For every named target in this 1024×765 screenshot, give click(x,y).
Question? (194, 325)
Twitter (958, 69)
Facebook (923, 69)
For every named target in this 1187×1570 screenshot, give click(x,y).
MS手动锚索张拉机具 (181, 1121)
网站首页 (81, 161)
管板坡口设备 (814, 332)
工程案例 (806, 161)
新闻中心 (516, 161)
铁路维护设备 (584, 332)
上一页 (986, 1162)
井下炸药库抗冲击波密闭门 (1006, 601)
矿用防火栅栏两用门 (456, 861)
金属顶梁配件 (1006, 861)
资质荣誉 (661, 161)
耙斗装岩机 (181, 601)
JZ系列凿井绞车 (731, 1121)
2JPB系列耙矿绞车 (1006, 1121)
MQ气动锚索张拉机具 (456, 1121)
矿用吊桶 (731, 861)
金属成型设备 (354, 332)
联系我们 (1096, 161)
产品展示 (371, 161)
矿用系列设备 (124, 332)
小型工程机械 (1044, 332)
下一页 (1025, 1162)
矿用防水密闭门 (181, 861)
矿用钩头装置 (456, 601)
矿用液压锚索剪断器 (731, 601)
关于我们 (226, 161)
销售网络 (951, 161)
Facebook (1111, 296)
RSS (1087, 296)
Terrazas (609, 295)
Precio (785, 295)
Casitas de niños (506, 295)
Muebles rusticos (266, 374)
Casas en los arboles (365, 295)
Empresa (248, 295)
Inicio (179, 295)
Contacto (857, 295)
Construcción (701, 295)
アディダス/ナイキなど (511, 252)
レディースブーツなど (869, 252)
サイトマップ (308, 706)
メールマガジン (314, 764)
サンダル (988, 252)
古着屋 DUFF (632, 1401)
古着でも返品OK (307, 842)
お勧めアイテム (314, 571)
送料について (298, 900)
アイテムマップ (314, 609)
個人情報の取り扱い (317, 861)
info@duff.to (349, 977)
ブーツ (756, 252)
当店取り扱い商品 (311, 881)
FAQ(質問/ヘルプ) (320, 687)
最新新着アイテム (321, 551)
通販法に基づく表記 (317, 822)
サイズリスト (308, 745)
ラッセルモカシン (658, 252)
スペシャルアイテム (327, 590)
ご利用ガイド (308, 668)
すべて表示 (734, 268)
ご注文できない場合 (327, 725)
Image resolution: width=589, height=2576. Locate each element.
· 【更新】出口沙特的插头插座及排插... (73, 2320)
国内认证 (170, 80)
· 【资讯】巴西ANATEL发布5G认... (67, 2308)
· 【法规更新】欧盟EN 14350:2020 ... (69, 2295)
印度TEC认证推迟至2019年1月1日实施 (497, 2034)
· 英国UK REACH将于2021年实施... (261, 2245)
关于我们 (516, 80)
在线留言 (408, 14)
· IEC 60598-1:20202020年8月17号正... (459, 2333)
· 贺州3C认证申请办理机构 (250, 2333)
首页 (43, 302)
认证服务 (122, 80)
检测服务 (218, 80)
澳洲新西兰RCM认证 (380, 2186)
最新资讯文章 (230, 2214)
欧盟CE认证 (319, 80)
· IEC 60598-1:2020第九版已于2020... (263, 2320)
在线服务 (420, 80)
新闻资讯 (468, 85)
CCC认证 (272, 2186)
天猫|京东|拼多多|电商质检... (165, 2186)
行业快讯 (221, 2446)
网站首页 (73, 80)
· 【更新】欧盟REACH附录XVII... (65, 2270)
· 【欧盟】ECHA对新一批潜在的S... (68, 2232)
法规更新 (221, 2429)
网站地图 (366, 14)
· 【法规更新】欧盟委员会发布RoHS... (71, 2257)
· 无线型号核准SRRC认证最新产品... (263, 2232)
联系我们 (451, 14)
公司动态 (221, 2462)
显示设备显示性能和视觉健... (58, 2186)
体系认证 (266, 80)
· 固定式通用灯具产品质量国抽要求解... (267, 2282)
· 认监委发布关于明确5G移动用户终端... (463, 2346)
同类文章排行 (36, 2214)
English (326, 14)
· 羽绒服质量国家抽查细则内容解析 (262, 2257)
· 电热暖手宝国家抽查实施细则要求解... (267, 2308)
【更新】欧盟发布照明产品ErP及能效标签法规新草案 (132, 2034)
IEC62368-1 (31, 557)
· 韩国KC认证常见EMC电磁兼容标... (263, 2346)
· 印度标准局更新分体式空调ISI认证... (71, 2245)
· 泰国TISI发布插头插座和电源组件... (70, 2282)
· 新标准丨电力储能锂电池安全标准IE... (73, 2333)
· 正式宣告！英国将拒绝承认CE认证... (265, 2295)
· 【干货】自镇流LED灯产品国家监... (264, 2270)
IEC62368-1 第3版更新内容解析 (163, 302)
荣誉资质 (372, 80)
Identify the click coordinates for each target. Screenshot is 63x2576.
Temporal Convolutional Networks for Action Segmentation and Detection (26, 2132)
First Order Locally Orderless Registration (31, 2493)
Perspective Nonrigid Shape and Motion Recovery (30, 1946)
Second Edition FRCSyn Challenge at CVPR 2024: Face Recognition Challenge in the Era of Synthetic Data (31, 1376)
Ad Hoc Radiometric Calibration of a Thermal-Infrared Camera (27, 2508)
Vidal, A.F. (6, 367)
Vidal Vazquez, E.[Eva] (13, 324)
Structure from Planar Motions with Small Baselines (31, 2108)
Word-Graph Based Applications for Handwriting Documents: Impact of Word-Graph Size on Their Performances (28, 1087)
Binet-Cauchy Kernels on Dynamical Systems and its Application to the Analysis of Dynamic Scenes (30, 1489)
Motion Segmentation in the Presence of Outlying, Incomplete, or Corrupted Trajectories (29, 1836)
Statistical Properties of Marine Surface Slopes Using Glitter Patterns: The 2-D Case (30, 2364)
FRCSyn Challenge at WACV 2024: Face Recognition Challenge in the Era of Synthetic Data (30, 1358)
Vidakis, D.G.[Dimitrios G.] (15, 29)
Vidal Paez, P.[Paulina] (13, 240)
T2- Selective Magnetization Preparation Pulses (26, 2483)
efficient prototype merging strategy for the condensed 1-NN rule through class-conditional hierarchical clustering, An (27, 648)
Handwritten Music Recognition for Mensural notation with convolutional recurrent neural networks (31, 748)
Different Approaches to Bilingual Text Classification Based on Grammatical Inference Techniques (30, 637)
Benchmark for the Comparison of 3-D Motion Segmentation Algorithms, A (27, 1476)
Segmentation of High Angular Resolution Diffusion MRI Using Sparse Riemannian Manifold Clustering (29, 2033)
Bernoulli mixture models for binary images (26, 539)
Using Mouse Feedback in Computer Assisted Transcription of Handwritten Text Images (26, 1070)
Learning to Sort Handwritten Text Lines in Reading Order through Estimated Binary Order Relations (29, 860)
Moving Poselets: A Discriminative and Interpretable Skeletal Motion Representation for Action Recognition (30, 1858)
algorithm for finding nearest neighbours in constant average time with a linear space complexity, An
+---+
§ **Job**:
Reproduce every one of the lines above verbatim, with no changes to wording, spelling, or punctuation.

§ **The reply**:
For every named target in this 1024×765 screenshot, give click(x,y).
Question? (194, 325)
Twitter (958, 69)
Facebook (923, 69)
For every named target in this 1187×1570 screenshot, give click(x,y).
MS手动锚索张拉机具 (181, 1121)
网站首页 (81, 161)
管板坡口设备 (814, 332)
工程案例 (806, 161)
新闻中心 (516, 161)
铁路维护设备 (584, 332)
上一页 (986, 1162)
井下炸药库抗冲击波密闭门 (1006, 601)
矿用防火栅栏两用门 (456, 861)
金属顶梁配件 (1006, 861)
资质荣誉 (661, 161)
耙斗装岩机 (181, 601)
JZ系列凿井绞车 (731, 1121)
2JPB系列耙矿绞车 (1006, 1121)
MQ气动锚索张拉机具 (456, 1121)
矿用吊桶 (731, 861)
金属成型设备 (354, 332)
联系我们 (1096, 161)
产品展示 (371, 161)
矿用系列设备 (124, 332)
小型工程机械 (1044, 332)
下一页 (1025, 1162)
矿用防水密闭门 (181, 861)
矿用钩头装置 (456, 601)
矿用液压锚索剪断器 (731, 601)
关于我们 (226, 161)
销售网络 (951, 161)
Facebook (1111, 296)
RSS (1087, 296)
Terrazas (609, 295)
Precio (785, 295)
Casitas de niños (506, 295)
Muebles rusticos (266, 374)
Casas en los arboles (365, 295)
Empresa (248, 295)
Inicio (179, 295)
Contacto (857, 295)
Construcción (701, 295)
アディダス/ナイキなど (511, 252)
レディースブーツなど (869, 252)
サイトマップ (308, 706)
メールマガジン (314, 764)
サンダル (988, 252)
古着屋 DUFF (632, 1401)
古着でも返品OK (307, 842)
お勧めアイテム (314, 571)
送料について (298, 900)
アイテムマップ (314, 609)
個人情報の取り扱い (317, 861)
info@duff.to (349, 977)
ブーツ (756, 252)
当店取り扱い商品 (311, 881)
FAQ(質問/ヘルプ) (320, 687)
最新新着アイテム (321, 551)
通販法に基づく表記 (317, 822)
サイズリスト (308, 745)
ラッセルモカシン (658, 252)
スペシャルアイテム (327, 590)
ご利用ガイド (308, 668)
すべて表示 (734, 268)
ご注文できない場合 (327, 725)
Image resolution: width=589, height=2576. Locate each element.
· 【更新】出口沙特的插头插座及排插... (73, 2320)
国内认证 (170, 80)
· 【资讯】巴西ANATEL发布5G认... (67, 2308)
· 【法规更新】欧盟EN 14350:2020 ... (69, 2295)
印度TEC认证推迟至2019年1月1日实施 (497, 2034)
· 英国UK REACH将于2021年实施... (261, 2245)
关于我们 (516, 80)
在线留言 (408, 14)
· IEC 60598-1:20202020年8月17号正... (459, 2333)
· 贺州3C认证申请办理机构 (250, 2333)
首页 (43, 302)
认证服务 (122, 80)
检测服务 (218, 80)
澳洲新西兰RCM认证 (380, 2186)
最新资讯文章 (230, 2214)
欧盟CE认证 (319, 80)
· IEC 60598-1:2020第九版已于2020... (263, 2320)
在线服务 (420, 80)
新闻资讯 (468, 85)
CCC认证 (272, 2186)
天猫|京东|拼多多|电商质检... (165, 2186)
行业快讯 (221, 2446)
网站首页 (73, 80)
· 【更新】欧盟REACH附录XVII... (65, 2270)
· 【欧盟】ECHA对新一批潜在的S... (68, 2232)
法规更新 (221, 2429)
网站地图 (366, 14)
· 【法规更新】欧盟委员会发布RoHS... (71, 2257)
· 无线型号核准SRRC认证最新产品... (263, 2232)
联系我们 (451, 14)
公司动态 (221, 2462)
显示设备显示性能和视觉健... (58, 2186)
体系认证 (266, 80)
· 固定式通用灯具产品质量国抽要求解... (267, 2282)
· 认监委发布关于明确5G移动用户终端... (463, 2346)
同类文章排行 (36, 2214)
English (326, 14)
· 羽绒服质量国家抽查细则内容解析 (262, 2257)
· 电热暖手宝国家抽查实施细则要求解... (267, 2308)
【更新】欧盟发布照明产品ErP及能效标签法规新草案 (132, 2034)
IEC62368-1 (31, 557)
· 韩国KC认证常见EMC电磁兼容标... (263, 2346)
· 印度标准局更新分体式空调ISI认证... (71, 2245)
· 泰国TISI发布插头插座和电源组件... (70, 2282)
· 新标准丨电力储能锂电池安全标准IE... (73, 2333)
· 正式宣告！英国将拒绝承认CE认证... (265, 2295)
· 【干货】自镇流LED灯产品国家监... (264, 2270)
IEC62368-1 第3版更新内容解析 (163, 302)
荣誉资质 (372, 80)
Identify the click coordinates for each target. Screenshot is 63x2576.
Temporal Convolutional Networks for Action Segmentation and Detection (26, 2132)
First Order Locally Orderless Registration (31, 2493)
Perspective Nonrigid Shape and Motion Recovery (30, 1946)
Second Edition FRCSyn Challenge at CVPR 2024: Face Recognition Challenge in the Era of Synthetic Data (31, 1376)
Ad Hoc Radiometric Calibration of a Thermal-Infrared Camera (27, 2508)
Vidal, A.F. (6, 367)
Vidal Vazquez, E.[Eva] (13, 324)
Structure from Planar Motions with Small Baselines (31, 2108)
Word-Graph Based Applications for Handwriting Documents: Impact of Word-Graph Size on Their Performances (28, 1087)
Binet-Cauchy Kernels on Dynamical Systems and its Application to the Analysis of Dynamic Scenes (30, 1489)
Motion Segmentation in the Presence of Outlying, Incomplete, or Corrupted Trajectories (29, 1836)
Statistical Properties of Marine Surface Slopes Using Glitter Patterns: The 2-D Case (30, 2364)
FRCSyn Challenge at WACV 2024: Face Recognition Challenge in the Era of Synthetic Data (30, 1358)
Vidakis, D.G.[Dimitrios G.] (15, 29)
Vidal Paez, P.[Paulina] (13, 240)
T2- Selective Magnetization Preparation Pulses (26, 2483)
efficient prototype merging strategy for the condensed 1-NN rule through class-conditional hierarchical clustering, An (27, 648)
Handwritten Music Recognition for Mensural notation with convolutional recurrent neural networks (31, 748)
Different Approaches to Bilingual Text Classification Based on Grammatical Inference Techniques (30, 637)
Benchmark for the Comparison of 3-D Motion Segmentation Algorithms, A (27, 1476)
Segmentation of High Angular Resolution Diffusion MRI Using Sparse Riemannian Manifold Clustering (29, 2033)
Bernoulli mixture models for binary images (26, 539)
Using Mouse Feedback in Computer Assisted Transcription of Handwritten Text Images (26, 1070)
Learning to Sort Handwritten Text Lines in Reading Order through Estimated Binary Order Relations (29, 860)
Moving Poselets: A Discriminative and Interpretable Skeletal Motion Representation for Action Recognition (30, 1858)
algorithm for finding nearest neighbours in constant average time with a linear space complexity, An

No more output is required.